Brazilian judge and diplomat (1892–1979)

Francisco Cavalcanti Pontes de Miranda (April 23, 1892 - December 22, 1979) was a prominent Brazilian jurist, judge, diplomat and professor of Law at the Federal University of Pernambuco. His main work, the Tratado de Direito Privado (pt), a sixty-volume collection that covers topics ranging from contracts to inheritance, is a seminal work in Brazilian legal doctrine. He occupied the 7th chair of the Brazilian Academy of Letters in 1979, until his death.

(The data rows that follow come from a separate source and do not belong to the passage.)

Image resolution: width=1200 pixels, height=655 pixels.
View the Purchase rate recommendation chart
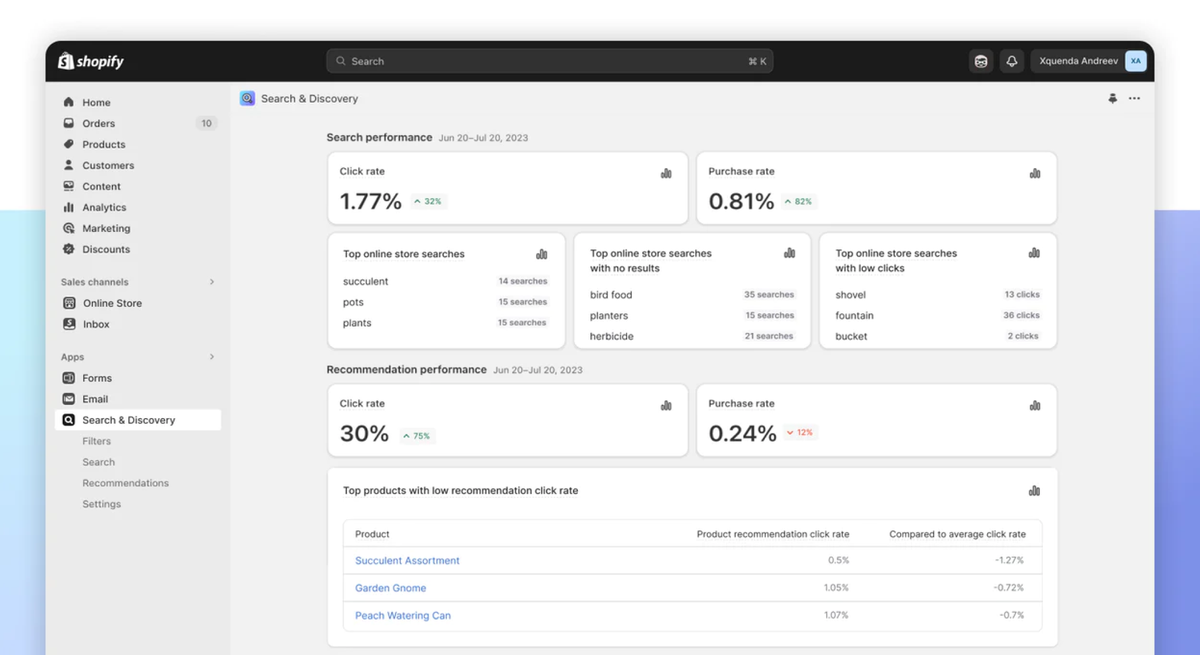1035,405
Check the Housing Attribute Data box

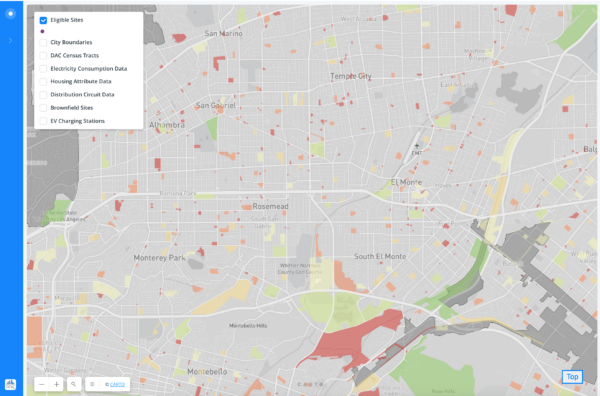(43, 82)
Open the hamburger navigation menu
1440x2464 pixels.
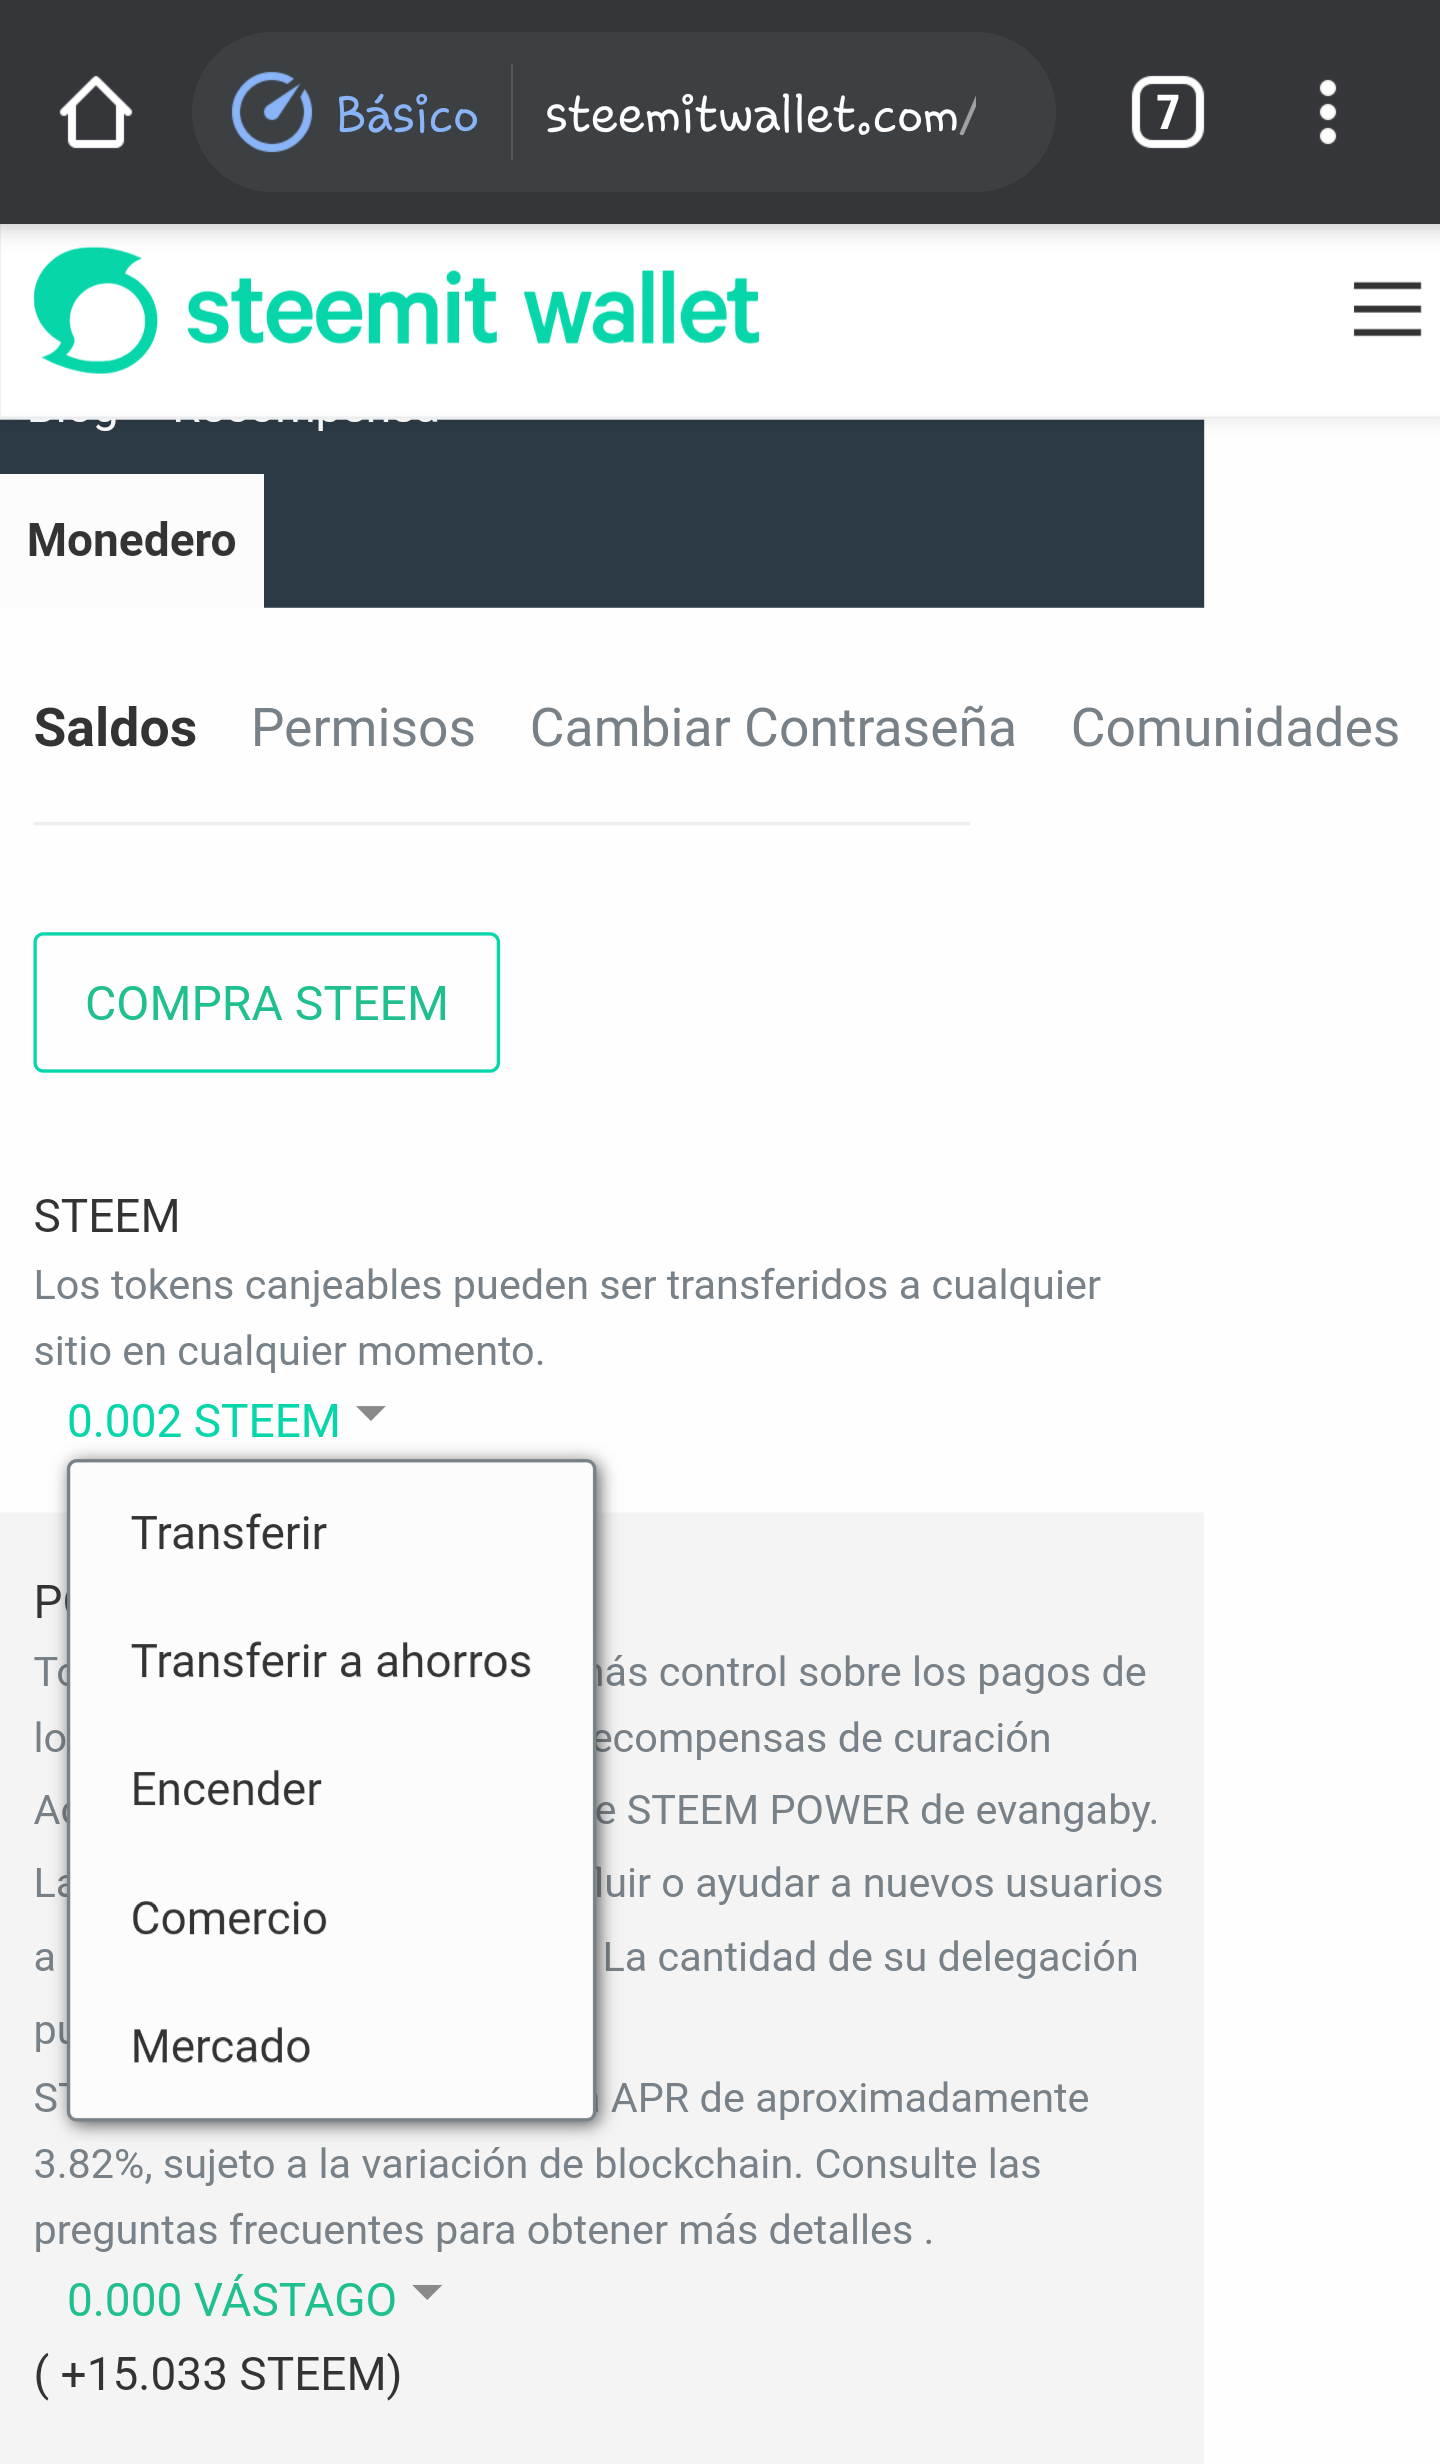pyautogui.click(x=1387, y=309)
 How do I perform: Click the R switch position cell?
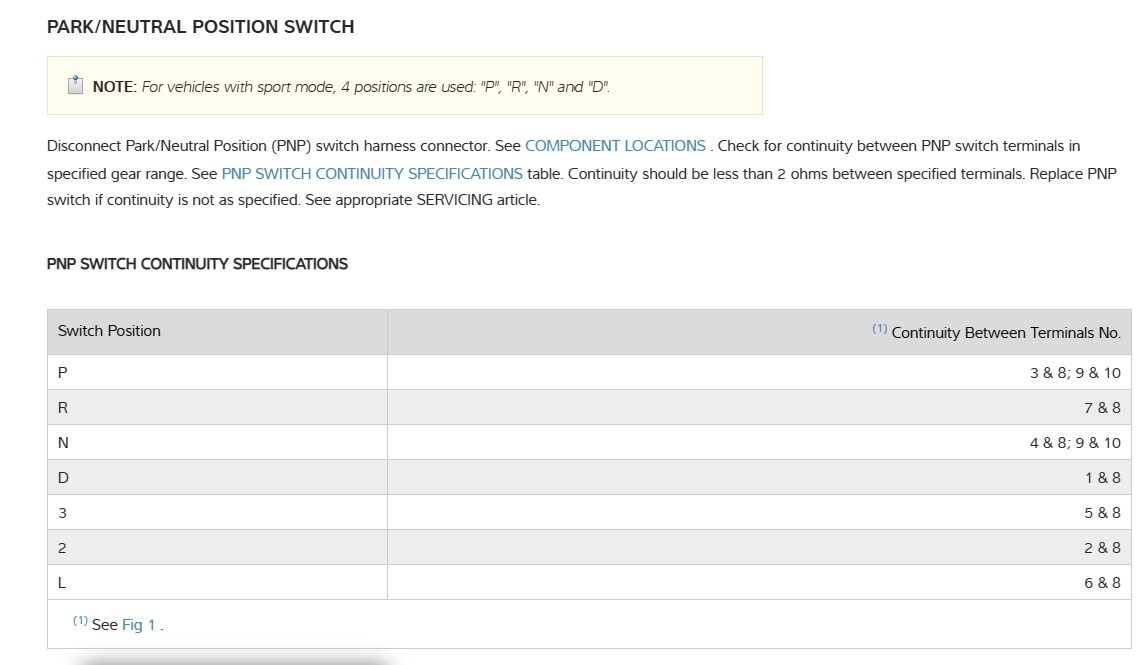[63, 407]
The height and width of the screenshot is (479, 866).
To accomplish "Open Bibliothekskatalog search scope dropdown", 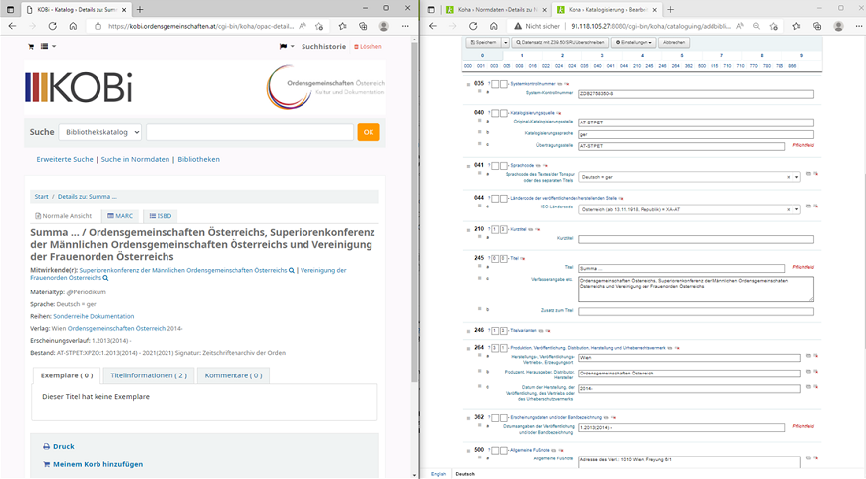I will coord(100,132).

He is best known for the extent of his works, which covers several areas of knowledge, including Law, Sociology, Philosophy, Politics and Mathematics, and were published in Portuguese, German, French, Spanish and Italian.

==Life==
Pontes de Miranda was born in São Luis do Quitunde - AL and studied in Recife, receiving his diploma in Law in 1911. He got married twice; in 1914, to Maria Beatriz Cavalcanti Pontes de Miranda; and in 1952, to Cardilli Pontes de Miranda; five children would result from these two marriages.

After beginning his career as a lawyer, Pontes de Miranda become a judge in 1924. In 1939, he left the Court of Appeal in which he presided, to become the Brazilian ambassador in Colombia.

Pontes de Miranda was also a professor. He taught law at The Hague Academy of International Law in 1932 and received honorary degrees from several Brazilian major universities.

He died at the age of 87, in Rio de Janeiro, victim of a heart attack. More than forty years after his death, Pontes de Miranda is still one of the most cited Brazilian jurists.

==Works==

Pontes de Miranda has written 29 works, which spread over 144 volumes, ranging from scientific to literary subjects. His literary efforts include both prose and poetry. However, he is best regarded for his scientific works, and, especially, his eight treatises, all of which are dedicated to the study of law.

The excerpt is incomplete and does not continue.